Palestinian activist arrested in east Jerusalem flashpoint district

Israeli police on Sunday arrested a prominent activist campaigning against the threatened expulsion of Palestinian families from homes in the Israeli-annexed east Jerusalem neighbourhood of Sheikh Jarrah.

Police took Mona el-Kurd, 23, away for questioning and left a summons for her twin brother, Muhammad, their father told AFP a day after police had also detained an Al Jazeera journalist covering a demonstration nearby.

The family’s lawyer, Nasser Odeh, said police charged Mona el-Kurd with “acts that disturb peace and order” and “riotous acts”.

In footage widely shared on social media, she was shown handcuffed and taken by officers out of her family’s home in Sheikh Jarrah, whose struggle has crystalized Palestinian anger over Israel’s settlement movement.

Protests in Sheikh Jarrah spread early last month into the city’s Al-Aqsa mosque compound, sparking a crackdown by Israeli security forces against Palestinians there that further inflamed tensions.

Hamas, the Islamist group that controls the Palestinian enclave of Gaza, responded by launching volleys of rockets towards Israel on May 10, triggering an 11-day war between the Jewish state and Palestinian militants.

While Palestinians and their backers see the issue as a microcosm of the wider conflict over land, Jewish settlers and their supporters have labelled it a property dispute to be decided by Israeli courts.

– Looming evictions –

The el-Kurd twins, whose family is currently under threat of losing their home, have led an active protest movement on the streets and online.

They have gained more than 180,000 Twitter follower, and more than half a million on Instagram, using the hashtags #SheikhJarrah and #SaveSheikhJarrah to bring their neighbourhood’s plight global attention. 

Their father, who spoke to AFP in front of the police station, dubbed his daughter’s arrest part of “an operation to terrorise the parents, because the voice that emerged from the neighbourhood was thanks to its youth”.

He said his son Muhammad had been away teaching in the West Bank city of Ramallah but was on his way back to cooperate with the police summons.

Police did not immediately respond to an AFP request for comment.

Last month, as tensions in Jerusalem mounted during the build-up to the Gaza fighting, the Israeli supreme court postponed a hearing in the Sheikh Jarrah cases until further notice.

Under Israeli law, if Jews can prove that their families lived in east Jerusalem before the 1948 Arab-Israeli war that created the state of Israel, they can request the “return” of their property, even if Palestinian families have been living there for decades. 

Palestinians whose ancestors became refugees in the 1948 war have no means to retrieve their homes or land in modern-day Israel.

Israeli right groups Ir Amim says up to 1,000 Palestinians in Sheikh Jarrah and the nearby Silwan district face being displaced.

– Journalist arrested –

Sheikh Jarrah has also drawn the attention of press freedom watchdogs, as journalists say they have been targeted by police while trying to report on demonstrations there.

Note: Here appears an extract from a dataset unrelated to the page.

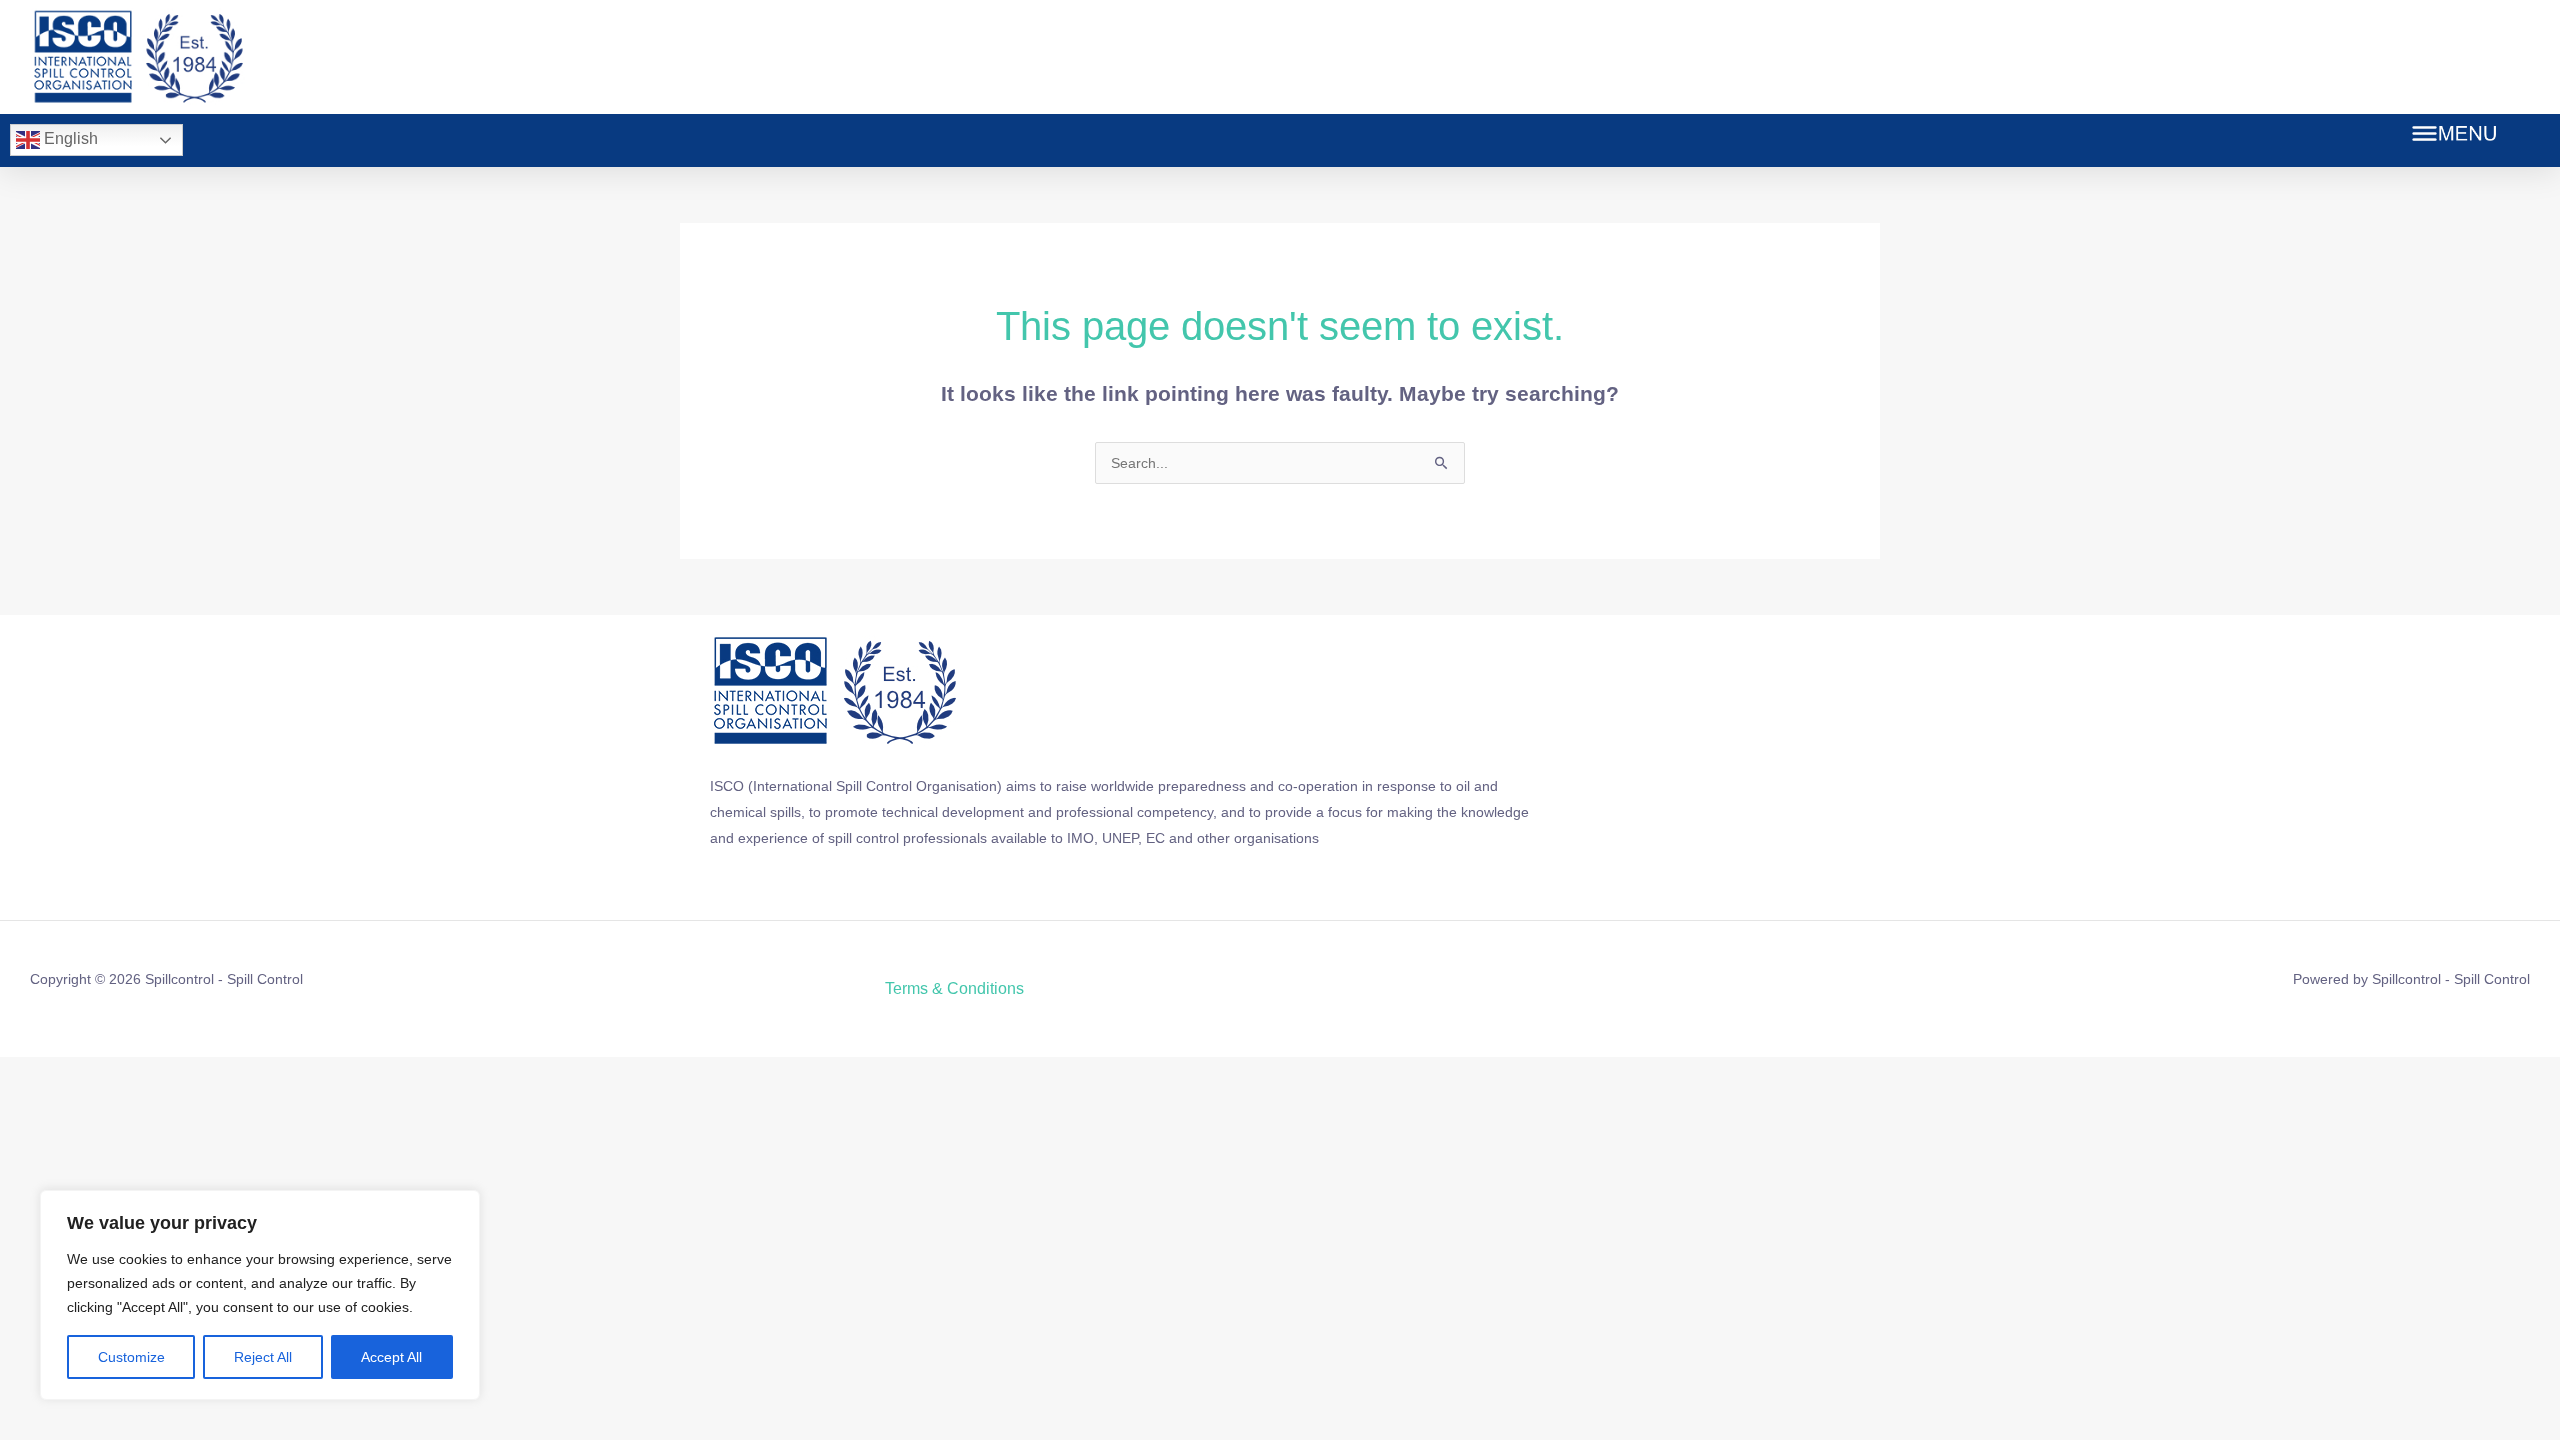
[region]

On Saturday Israeli forces arrested Al Jazeera reporter Givara Budeiri “in a brutal manner”, the network said in a statement, adding that authorities had destroyed a videographer’s camera as he was trying to work.

Budeiri was released from custody several hours after her arrest.

Al Jazeera television’s acting director-general, Mostefa Souag, decried “the systematic targeting of our journalists”, dubbing it “in total violation of all international conventions”.

The Paris-headquartered Reporters Without Borders (RSF) has voiced concern over Israel’s “disproportionate use of force against journalists”.

It criticised “attacks” on reporters filming in Sheikh Jarrah, the detention of Palestinian reporters, and the Jewish state’s demolition of a tower in the besieged Gaza Strip where news outlets operated.

During their military campaign in Gaza, Israel levelled the 13-storey building that housed the Qatar-based Al Jazeera television along with the US news agency The Associated Press after warning the structure’s owner to evacuate.

Israel defended the strike, alleging the building also hosted a Palestinian “terrorist” intelligence office. 

Al Jazeera’s Jerusalem bureau chief, Walid al-Omari, accused Israel of trying “to silence media that are witnessing, documenting and reporting the truth”.